• **Task objective**
How do the lines read from the one holding "The width and" through the last line of the listing? Set them down exactly, pictures omitted.

====== Provided data ======

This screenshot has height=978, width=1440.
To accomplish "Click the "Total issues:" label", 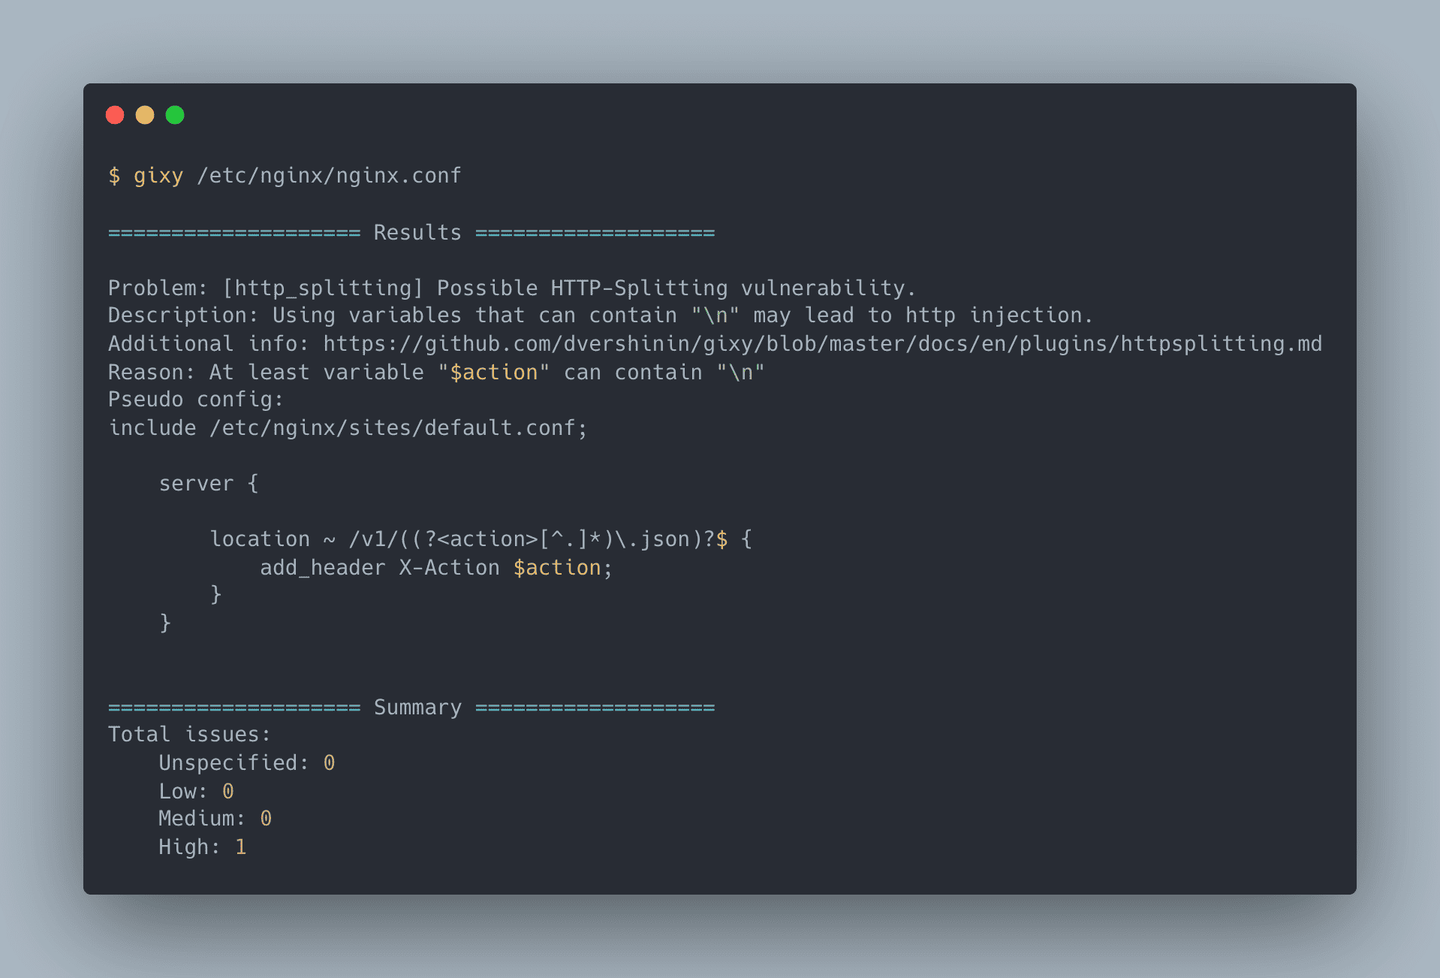I will pyautogui.click(x=190, y=735).
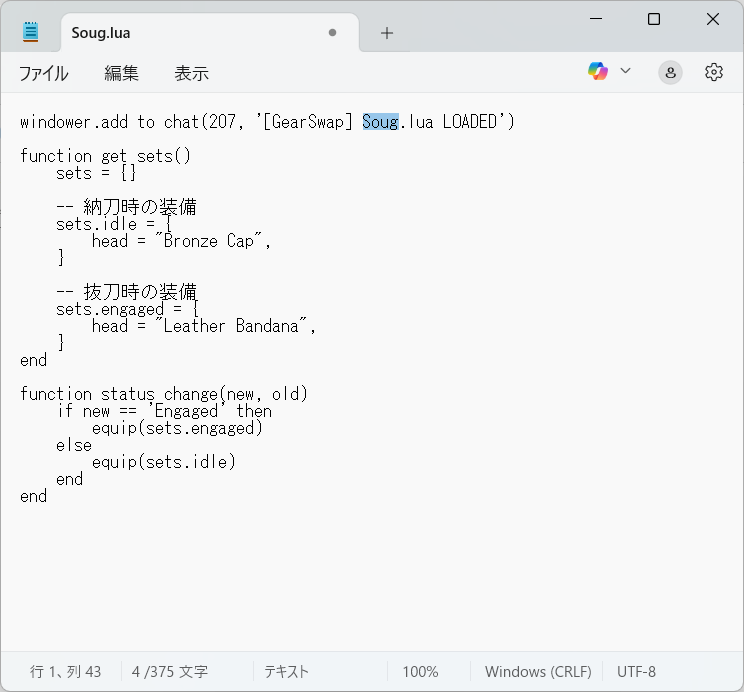Open the 表示 menu

point(191,73)
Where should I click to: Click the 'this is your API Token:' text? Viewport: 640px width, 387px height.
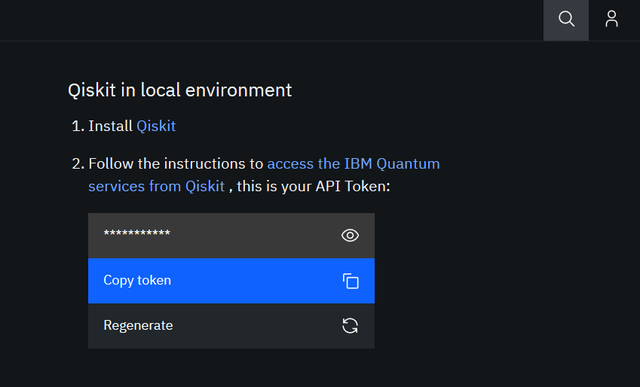coord(313,187)
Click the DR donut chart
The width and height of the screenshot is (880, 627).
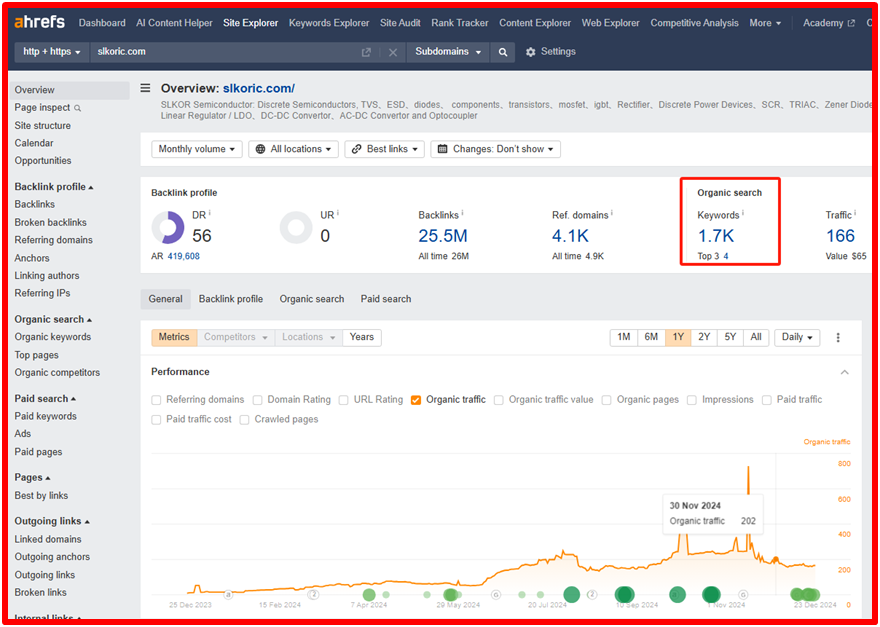(168, 228)
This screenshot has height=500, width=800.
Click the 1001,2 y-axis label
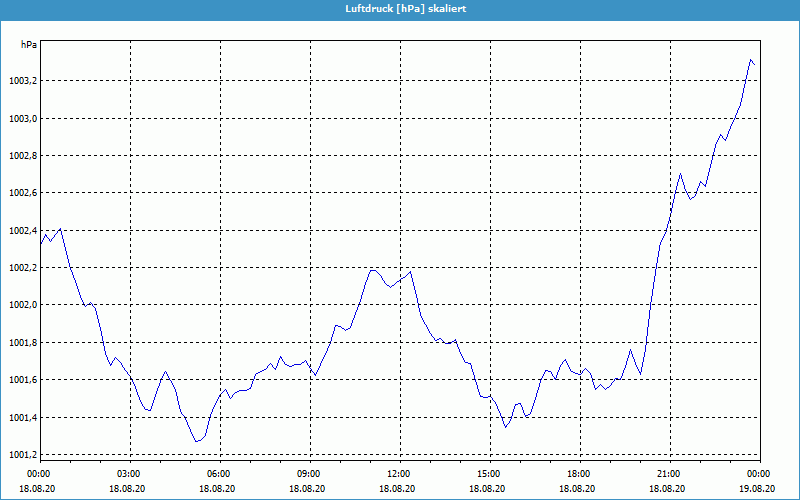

======

• **Answer space**
The width and height of the screenshot is (880, 627).
(168, 228)
This screenshot has height=500, width=800.
Click the 1001,2 y-axis label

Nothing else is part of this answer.